Sticking It to the People

Nashville’s Metro Council? I’m no fan. But I do like the people of Nashville.

That’s where I differ from Tennessee’s Republican-dominated state legislature. 

My beef with the Metro Council (discussed in this Wall Street Journal op-ed) is the fact that, after term limits were passed back in 1994, the council has forced voters to say “No” to five different ballot measures referred by the council (1996, 1998, 2002, 2015, 2018) to weaken or abolish their own limits. 

“No” is a tough concept for them to grasp.

One of those failed council-sponsored measures even offered to reduce the size of the council from 40 to 27 in hopes voters might see that provision as positive — “give the public something,” said one pol — to divert from the council’s self-servingly unpopular attack on term limits. 

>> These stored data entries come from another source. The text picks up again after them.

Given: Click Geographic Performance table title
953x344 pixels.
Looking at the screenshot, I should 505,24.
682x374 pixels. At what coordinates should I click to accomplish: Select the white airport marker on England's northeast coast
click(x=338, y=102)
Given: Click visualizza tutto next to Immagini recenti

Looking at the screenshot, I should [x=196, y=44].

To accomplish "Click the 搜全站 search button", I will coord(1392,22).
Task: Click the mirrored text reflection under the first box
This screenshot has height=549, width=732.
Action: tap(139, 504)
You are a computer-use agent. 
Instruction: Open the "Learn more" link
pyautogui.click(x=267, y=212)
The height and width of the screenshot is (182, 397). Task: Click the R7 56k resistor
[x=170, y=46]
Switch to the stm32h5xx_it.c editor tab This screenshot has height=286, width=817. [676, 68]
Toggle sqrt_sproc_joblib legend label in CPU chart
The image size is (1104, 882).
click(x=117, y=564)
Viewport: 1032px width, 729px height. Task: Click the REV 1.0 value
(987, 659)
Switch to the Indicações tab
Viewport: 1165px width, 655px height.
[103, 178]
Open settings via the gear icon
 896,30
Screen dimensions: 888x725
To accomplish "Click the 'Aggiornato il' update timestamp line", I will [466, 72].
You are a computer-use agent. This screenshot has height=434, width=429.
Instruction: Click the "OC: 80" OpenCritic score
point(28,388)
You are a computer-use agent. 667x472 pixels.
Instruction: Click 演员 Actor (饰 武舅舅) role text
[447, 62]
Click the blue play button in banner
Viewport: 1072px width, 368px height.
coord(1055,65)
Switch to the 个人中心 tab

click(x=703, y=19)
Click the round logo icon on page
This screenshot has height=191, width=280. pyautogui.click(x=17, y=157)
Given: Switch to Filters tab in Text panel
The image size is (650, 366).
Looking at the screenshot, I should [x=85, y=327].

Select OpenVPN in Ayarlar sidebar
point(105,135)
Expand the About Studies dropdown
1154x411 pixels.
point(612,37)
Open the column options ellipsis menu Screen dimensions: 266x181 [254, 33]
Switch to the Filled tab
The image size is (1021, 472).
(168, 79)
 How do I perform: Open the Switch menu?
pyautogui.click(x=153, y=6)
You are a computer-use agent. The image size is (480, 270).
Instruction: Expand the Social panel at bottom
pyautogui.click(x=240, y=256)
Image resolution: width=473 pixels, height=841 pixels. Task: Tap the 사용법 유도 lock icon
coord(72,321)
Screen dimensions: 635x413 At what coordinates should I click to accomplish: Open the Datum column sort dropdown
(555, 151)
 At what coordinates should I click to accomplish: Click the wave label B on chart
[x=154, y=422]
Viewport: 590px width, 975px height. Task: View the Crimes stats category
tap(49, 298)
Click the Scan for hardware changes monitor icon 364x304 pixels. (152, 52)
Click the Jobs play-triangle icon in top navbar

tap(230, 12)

The GOP-controlled state legislature, on the other hand, is very angry at Nashville’s liberal Democratic politicians for blocking the Republican National Convention from being held next year in Music City. It sure seems a vindictively partisan move, costing people who own Nashville restaurants and hotels a sizeable bit of income.

So, back in March, the Tennessee Legislature passed a new law cutting Nashville’s council from 40 to 20 members.

That’ll teach ’em, eh?

Were only the tender feelings of Nashville’s dishonorable honorables in jeopardy, I wouldn’t complain. But the ratio of us citizens to our elected representatives is critical.

As Citizens Rising head Stephen Erickson aptly put it, “The state government of Tennessee recently decided that the people of Nashville should be less well represented.”

For the moment, thankfully, a three-judge panel in Tennessee has paused the legislature’s anti-representation scheme pending the outcome of a legal challenge. 

But our representatives should be working to improve representation, not hobble it. 

This is Common Sense. I’m Paul Jacob.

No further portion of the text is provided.